> [SELECTED TEXT]
##########
X-ray protein crystallography: existed long before computational models were available, and it is still a fundamental aid for accurate protein structure. It is a technique by which it is possible to determine the three dimensional positions of each atom in a protein. Now over 100 years old, x-ray crystallography was first used to determine the three dimensional structures of inorganic materials, then small organic molecules, and finally macromolecules like DNA and proteins. full text here

2. How to summarize the overwhelming amount of information of functional annotation: pathway analysis and Gene Ontology (GO)

2.1 Pathway analysis

To understand how genes and molecules (gene products and metabolites) are networked to describe a known biological phenotype.

  • Reduces complexity of information (from thousands of genes to hundreds of pathways).

  • Pathway enrichment analysis, which generates a list of over-represented pathways in a gene list.

** KEGG pathways: Kyoto Encycplopedia of Genes and Genomes**

Collection of manually curated pathways maps, includes relation among: Genes, proteins (enzymes, …), Compounds (substrates), pathways (what pathways are connected to this particular gene?) Includes information about: Metabolism, Genetic information processing, Cellular processes (e.g. transport), Organismal systems (e.g. Immune system), Diseases, Drug development kegg

TCA cycle

MetaCyc and BioCyc

A collecion of computationally predicted (and curated) metabolic pathways and operons of a single organism (or multiple: MetaCyc)

  • Cellular overview summarizing the complete metabolic map

  • Metabolism comparison between organisms

  • Overlay with other omics data (e.g. transcriptomics, pathway enrichment)

  • Organisms classified according to the level of curation (3 tiers)

  • Integrated genome browser yeast Cellular metabolism of S. cerevisiae

2.2 Gene Ontology

Genes can be analyzed at different levels:

  • Single gene (sequence, function)

  • Group of genes, possibly framed into pathways (KEGG, MetaCyc)

  • Hierarchically grouping genes using their features

What problems GO try to solve? Vast amount of biological data, different name/term for the same concepts (e.g. translation = protein synthesis) and difficult comparison among species -> need for standardized descriptive terms -> Gene Ontology.
##########
> [RECORD EXCERPTS]

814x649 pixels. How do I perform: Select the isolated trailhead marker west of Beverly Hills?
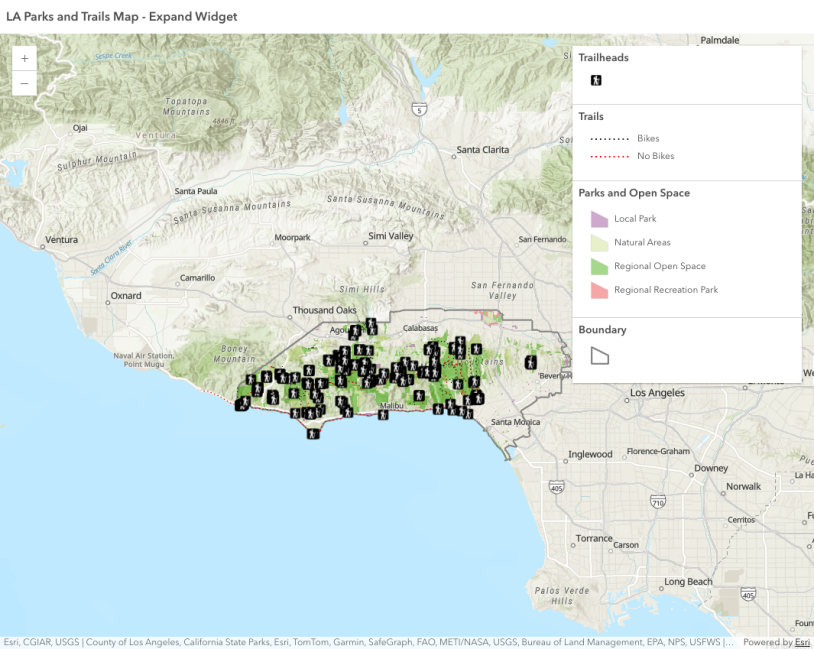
##########
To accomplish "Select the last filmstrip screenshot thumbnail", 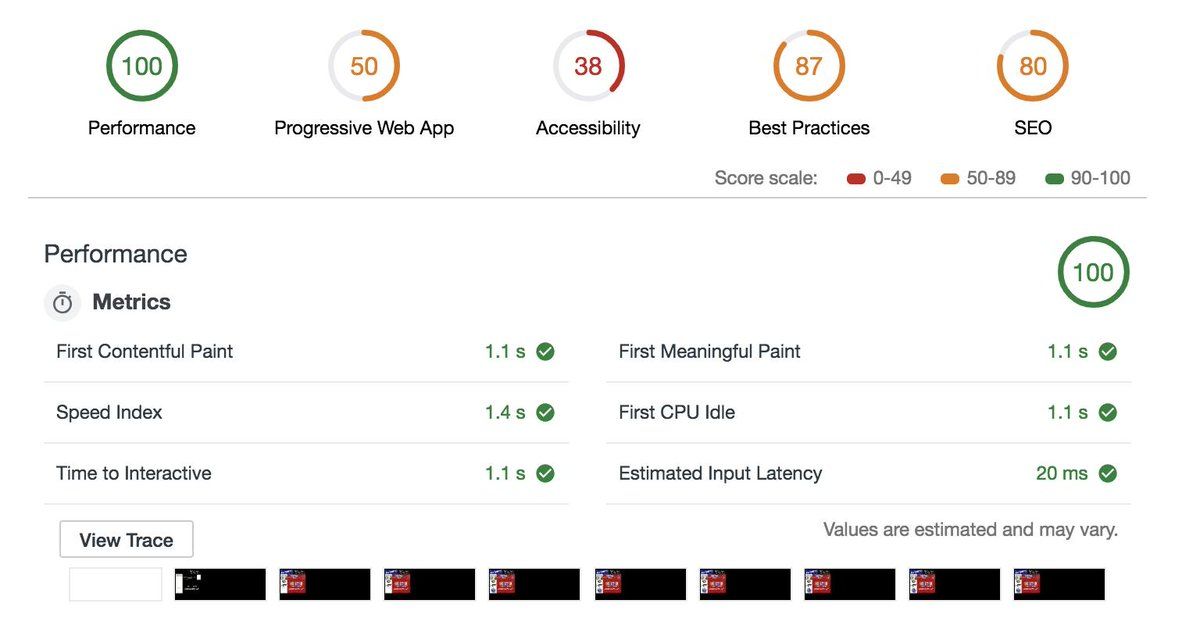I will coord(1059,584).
##########
> [REQUIRED TASKS]
- a) Summarize the bioinformatics text in three sentences.
- b) Write what comes next in the bioinformatics text, picking up after its final sentence.

> [RESPONSES TO THE EXERCISE]
- a) X-ray crystallography, a technique over 100 years old, determines the three-dimensional position of each atom in a protein and remains a fundamental aid for accurate protein structure. Pathway analysis reduces the complexity of functional annotation from thousands of genes to hundreds of pathways, drawing on resources such as the manually curated KEGG pathway maps and the MetaCyc and BioCyc collections of metabolic pathways. Gene Ontology addresses the vast amount of biological data, the use of different terms for the same concept, and the difficulty of comparing species by supplying standardized descriptive terms.

- b)
GO: describes the functions of gene products, using a dictionary of allowed words, using standardized vocabulary terms (and codes) that are usable both by humans and computers. These terms are in relation each other in a directed acyclic graph and they are divided into three species-independent categories (ontologies):

  • Biological processes

  • Cellular components

  • Molecular function

GOgraph

3. Annotation: a case study using cyanobacteria

Why Cyanobacteria:

  • Compact genomes

  • Simpler gene structure

  • High metabolic diversity

Strain (NCBI RefSeq) Lifestyle & trait highlights Genome size
Synechocystis sp. PCC 6803* (GCF_000009725.1) Facultative heterotroph, freshwater 3.6 Mb
Prochlorococcus marinus MED4 (GCF_000011465.1) Ultra-oligotrophic, marine 1.66 Mb
Nostoc sp. PCC 7120 (GCF_000009705.1) Filamentous; freshwater 7.2 Mb

3.1 Assembly download (Already available in data/)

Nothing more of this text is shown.